Task to complete:
A line below contains "Click the 02/2027 date axis label", and a later one contains "Open the date". Repeat both, with every line between them, exactly.
::::::
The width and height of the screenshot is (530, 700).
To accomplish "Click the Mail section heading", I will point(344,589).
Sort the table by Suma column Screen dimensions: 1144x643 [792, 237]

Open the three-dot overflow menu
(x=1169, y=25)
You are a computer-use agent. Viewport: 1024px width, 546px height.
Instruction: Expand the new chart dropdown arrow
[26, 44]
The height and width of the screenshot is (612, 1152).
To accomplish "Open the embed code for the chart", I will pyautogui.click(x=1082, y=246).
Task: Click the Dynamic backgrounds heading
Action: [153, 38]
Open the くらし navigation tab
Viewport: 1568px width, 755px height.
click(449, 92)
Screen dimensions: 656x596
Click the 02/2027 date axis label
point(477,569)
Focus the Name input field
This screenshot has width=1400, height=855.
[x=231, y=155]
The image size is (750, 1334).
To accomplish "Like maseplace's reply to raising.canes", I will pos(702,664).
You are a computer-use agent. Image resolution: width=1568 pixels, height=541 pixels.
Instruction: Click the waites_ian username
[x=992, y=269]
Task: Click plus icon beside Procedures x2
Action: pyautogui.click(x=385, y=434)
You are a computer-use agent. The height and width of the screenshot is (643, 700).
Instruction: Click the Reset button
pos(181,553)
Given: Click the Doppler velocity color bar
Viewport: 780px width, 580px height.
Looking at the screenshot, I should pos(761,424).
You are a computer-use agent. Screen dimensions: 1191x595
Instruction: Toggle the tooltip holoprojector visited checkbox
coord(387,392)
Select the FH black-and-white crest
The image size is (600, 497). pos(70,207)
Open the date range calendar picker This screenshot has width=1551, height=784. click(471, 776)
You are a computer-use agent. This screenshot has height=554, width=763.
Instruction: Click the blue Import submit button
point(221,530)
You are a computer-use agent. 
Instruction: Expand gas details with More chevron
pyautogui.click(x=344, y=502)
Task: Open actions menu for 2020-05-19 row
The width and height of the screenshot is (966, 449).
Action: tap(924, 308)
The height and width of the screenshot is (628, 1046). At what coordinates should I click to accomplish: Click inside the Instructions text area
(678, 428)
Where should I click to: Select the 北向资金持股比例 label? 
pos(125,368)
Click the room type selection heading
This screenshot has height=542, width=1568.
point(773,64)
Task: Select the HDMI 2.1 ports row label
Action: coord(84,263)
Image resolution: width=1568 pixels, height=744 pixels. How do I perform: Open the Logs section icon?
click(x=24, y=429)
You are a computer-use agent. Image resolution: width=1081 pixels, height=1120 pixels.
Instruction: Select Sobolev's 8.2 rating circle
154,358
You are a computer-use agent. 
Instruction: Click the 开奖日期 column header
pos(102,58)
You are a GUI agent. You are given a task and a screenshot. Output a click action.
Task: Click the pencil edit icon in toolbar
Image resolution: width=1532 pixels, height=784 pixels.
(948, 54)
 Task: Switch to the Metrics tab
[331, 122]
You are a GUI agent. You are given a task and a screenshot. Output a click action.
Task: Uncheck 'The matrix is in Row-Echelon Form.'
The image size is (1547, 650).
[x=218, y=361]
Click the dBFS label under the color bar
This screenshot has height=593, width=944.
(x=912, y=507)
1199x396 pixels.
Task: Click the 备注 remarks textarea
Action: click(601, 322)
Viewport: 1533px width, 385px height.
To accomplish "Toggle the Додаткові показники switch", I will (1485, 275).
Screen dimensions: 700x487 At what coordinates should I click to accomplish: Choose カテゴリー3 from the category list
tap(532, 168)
::::::
Finished exercise:
Click the 02/2027 date axis label
point(477,569)
Focus the Name input field
This screenshot has width=1400, height=855.
[x=231, y=155]
The image size is (750, 1334).
To accomplish "Like maseplace's reply to raising.canes", I will pos(702,664).
You are a computer-use agent. Image resolution: width=1568 pixels, height=541 pixels.
Instruction: Click the waites_ian username
[x=992, y=269]
Task: Click plus icon beside Procedures x2
Action: pyautogui.click(x=385, y=434)
You are a computer-use agent. The height and width of the screenshot is (643, 700).
Instruction: Click the Reset button
pos(181,553)
Given: Click the Doppler velocity color bar
Viewport: 780px width, 580px height.
Looking at the screenshot, I should pos(761,424).
You are a computer-use agent. Screen dimensions: 1191x595
Instruction: Toggle the tooltip holoprojector visited checkbox
coord(387,392)
Select the FH black-and-white crest
The image size is (600, 497). pos(70,207)
Open the date range calendar picker This screenshot has width=1551, height=784. click(471, 776)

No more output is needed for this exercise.